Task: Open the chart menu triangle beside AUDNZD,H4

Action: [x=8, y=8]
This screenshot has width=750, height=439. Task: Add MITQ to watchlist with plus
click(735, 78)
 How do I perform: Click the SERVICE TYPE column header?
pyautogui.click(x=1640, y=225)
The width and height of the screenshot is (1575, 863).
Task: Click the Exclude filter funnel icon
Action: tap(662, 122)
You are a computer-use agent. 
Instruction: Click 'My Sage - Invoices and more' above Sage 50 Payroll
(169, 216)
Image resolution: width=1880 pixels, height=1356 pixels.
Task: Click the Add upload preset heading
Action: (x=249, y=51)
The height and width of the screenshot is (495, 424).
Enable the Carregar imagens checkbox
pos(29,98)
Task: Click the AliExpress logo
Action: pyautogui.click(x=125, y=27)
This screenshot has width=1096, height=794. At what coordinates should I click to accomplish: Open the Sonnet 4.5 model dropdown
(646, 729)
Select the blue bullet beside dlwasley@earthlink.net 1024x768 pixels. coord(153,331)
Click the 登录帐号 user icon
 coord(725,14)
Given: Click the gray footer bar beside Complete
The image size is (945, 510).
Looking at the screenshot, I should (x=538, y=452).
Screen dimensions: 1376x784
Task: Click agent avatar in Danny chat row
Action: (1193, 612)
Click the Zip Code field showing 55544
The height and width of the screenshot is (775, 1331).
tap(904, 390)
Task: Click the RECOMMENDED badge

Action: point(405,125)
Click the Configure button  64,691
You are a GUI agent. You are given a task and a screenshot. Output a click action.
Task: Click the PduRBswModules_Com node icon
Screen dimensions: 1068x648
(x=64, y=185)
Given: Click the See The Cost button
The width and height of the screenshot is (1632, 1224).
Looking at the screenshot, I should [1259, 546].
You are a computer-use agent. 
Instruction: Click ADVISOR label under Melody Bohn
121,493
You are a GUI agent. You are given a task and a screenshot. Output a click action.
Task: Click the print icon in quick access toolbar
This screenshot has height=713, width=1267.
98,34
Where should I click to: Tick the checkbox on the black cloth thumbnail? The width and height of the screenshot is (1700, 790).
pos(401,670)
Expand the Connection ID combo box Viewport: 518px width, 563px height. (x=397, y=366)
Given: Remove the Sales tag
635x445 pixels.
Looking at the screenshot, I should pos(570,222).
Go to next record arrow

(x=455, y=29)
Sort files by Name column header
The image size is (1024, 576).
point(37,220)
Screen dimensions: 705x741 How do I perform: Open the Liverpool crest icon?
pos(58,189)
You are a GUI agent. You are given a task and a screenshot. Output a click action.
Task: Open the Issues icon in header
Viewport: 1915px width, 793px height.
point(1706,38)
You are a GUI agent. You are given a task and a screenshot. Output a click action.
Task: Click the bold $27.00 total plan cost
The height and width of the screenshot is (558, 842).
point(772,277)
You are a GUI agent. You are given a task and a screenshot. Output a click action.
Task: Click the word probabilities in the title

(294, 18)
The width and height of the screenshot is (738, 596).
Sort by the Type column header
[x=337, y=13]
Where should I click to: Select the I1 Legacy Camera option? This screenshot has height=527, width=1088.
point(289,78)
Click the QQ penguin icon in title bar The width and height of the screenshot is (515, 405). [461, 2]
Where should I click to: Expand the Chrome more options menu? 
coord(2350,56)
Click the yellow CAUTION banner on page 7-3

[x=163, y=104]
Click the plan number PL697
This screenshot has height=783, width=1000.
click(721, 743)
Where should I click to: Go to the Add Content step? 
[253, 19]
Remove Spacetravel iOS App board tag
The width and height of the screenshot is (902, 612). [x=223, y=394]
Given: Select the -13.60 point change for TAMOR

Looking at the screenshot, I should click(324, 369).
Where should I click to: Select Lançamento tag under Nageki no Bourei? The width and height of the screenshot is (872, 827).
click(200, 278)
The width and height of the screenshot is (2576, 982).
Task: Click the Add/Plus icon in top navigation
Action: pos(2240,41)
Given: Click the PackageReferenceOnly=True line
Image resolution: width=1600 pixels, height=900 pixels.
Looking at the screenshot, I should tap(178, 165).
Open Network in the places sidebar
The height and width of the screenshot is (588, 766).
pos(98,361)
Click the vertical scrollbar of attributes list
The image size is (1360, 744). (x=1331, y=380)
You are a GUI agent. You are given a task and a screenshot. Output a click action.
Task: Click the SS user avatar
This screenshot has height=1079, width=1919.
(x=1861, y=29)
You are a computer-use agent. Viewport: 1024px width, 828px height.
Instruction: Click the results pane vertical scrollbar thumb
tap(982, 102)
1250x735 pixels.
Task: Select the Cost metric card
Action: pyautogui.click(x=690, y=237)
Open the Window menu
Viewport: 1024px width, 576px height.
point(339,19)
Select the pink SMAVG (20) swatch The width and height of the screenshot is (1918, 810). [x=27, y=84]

▶ WHAT YOU SHOULD DO: Please output every record, keeping each line exact.

▶ YOUR SOLUTION:
Task: Open the chart menu triangle beside AUDNZD,H4

Action: [x=8, y=8]
This screenshot has width=750, height=439. Task: Add MITQ to watchlist with plus
click(735, 78)
 How do I perform: Click the SERVICE TYPE column header?
pyautogui.click(x=1640, y=225)
The width and height of the screenshot is (1575, 863).
Task: Click the Exclude filter funnel icon
Action: tap(662, 122)
You are a computer-use agent. 
Instruction: Click 'My Sage - Invoices and more' above Sage 50 Payroll
(169, 216)
Image resolution: width=1880 pixels, height=1356 pixels.
Task: Click the Add upload preset heading
Action: (x=249, y=51)
The height and width of the screenshot is (495, 424).
Enable the Carregar imagens checkbox
pos(29,98)
Task: Click the AliExpress logo
Action: pyautogui.click(x=125, y=27)
This screenshot has width=1096, height=794. At what coordinates should I click to accomplish: Open the Sonnet 4.5 model dropdown
(646, 729)
Select the blue bullet beside dlwasley@earthlink.net 1024x768 pixels. coord(153,331)
Click the 登录帐号 user icon
 coord(725,14)
Given: Click the gray footer bar beside Complete
The image size is (945, 510).
Looking at the screenshot, I should (x=538, y=452).
Screen dimensions: 1376x784
Task: Click agent avatar in Danny chat row
Action: (1193, 612)
Click the Zip Code field showing 55544
The height and width of the screenshot is (775, 1331).
tap(904, 390)
Task: Click the RECOMMENDED badge

Action: point(405,125)
Click the Configure button  64,691
You are a GUI agent. You are given a task and a screenshot. Output a click action.
Task: Click the PduRBswModules_Com node icon
Screen dimensions: 1068x648
(x=64, y=185)
Given: Click the See The Cost button
The width and height of the screenshot is (1632, 1224).
Looking at the screenshot, I should [1259, 546].
You are a computer-use agent. 
Instruction: Click ADVISOR label under Melody Bohn
121,493
You are a GUI agent. You are given a task and a screenshot. Output a click action.
Task: Click the print icon in quick access toolbar
This screenshot has height=713, width=1267.
98,34
Where should I click to: Tick the checkbox on the black cloth thumbnail? The width and height of the screenshot is (1700, 790).
pos(401,670)
Expand the Connection ID combo box Viewport: 518px width, 563px height. (x=397, y=366)
Given: Remove the Sales tag
635x445 pixels.
Looking at the screenshot, I should pos(570,222).
Go to next record arrow

(x=455, y=29)
Sort files by Name column header
The image size is (1024, 576).
point(37,220)
Screen dimensions: 705x741 How do I perform: Open the Liverpool crest icon?
pos(58,189)
You are a GUI agent. You are given a task and a screenshot. Output a click action.
Task: Open the Issues icon in header
Viewport: 1915px width, 793px height.
point(1706,38)
You are a GUI agent. You are given a task and a screenshot. Output a click action.
Task: Click the bold $27.00 total plan cost
The height and width of the screenshot is (558, 842).
point(772,277)
You are a GUI agent. You are given a task and a screenshot. Output a click action.
Task: Click the word probabilities in the title

(294, 18)
The width and height of the screenshot is (738, 596).
Sort by the Type column header
[x=337, y=13]
Where should I click to: Select the I1 Legacy Camera option? This screenshot has height=527, width=1088.
point(289,78)
Click the QQ penguin icon in title bar The width and height of the screenshot is (515, 405). [461, 2]
Where should I click to: Expand the Chrome more options menu? 
coord(2350,56)
Click the yellow CAUTION banner on page 7-3

[x=163, y=104]
Click the plan number PL697
This screenshot has height=783, width=1000.
click(721, 743)
Where should I click to: Go to the Add Content step? 
[253, 19]
Remove Spacetravel iOS App board tag
The width and height of the screenshot is (902, 612). [x=223, y=394]
Given: Select the -13.60 point change for TAMOR

Looking at the screenshot, I should click(324, 369).
Where should I click to: Select Lançamento tag under Nageki no Bourei? The width and height of the screenshot is (872, 827).
click(200, 278)
The width and height of the screenshot is (2576, 982).
Task: Click the Add/Plus icon in top navigation
Action: pos(2240,41)
Given: Click the PackageReferenceOnly=True line
Image resolution: width=1600 pixels, height=900 pixels.
Looking at the screenshot, I should tap(178, 165).
Open Network in the places sidebar
The height and width of the screenshot is (588, 766).
pos(98,361)
Click the vertical scrollbar of attributes list
The image size is (1360, 744). (x=1331, y=380)
You are a GUI agent. You are given a task and a screenshot. Output a click action.
Task: Click the SS user avatar
This screenshot has height=1079, width=1919.
(x=1861, y=29)
You are a computer-use agent. Viewport: 1024px width, 828px height.
Instruction: Click the results pane vertical scrollbar thumb
tap(982, 102)
1250x735 pixels.
Task: Select the Cost metric card
Action: pyautogui.click(x=690, y=237)
Open the Window menu
Viewport: 1024px width, 576px height.
point(339,19)
Select the pink SMAVG (20) swatch The width and height of the screenshot is (1918, 810). [x=27, y=84]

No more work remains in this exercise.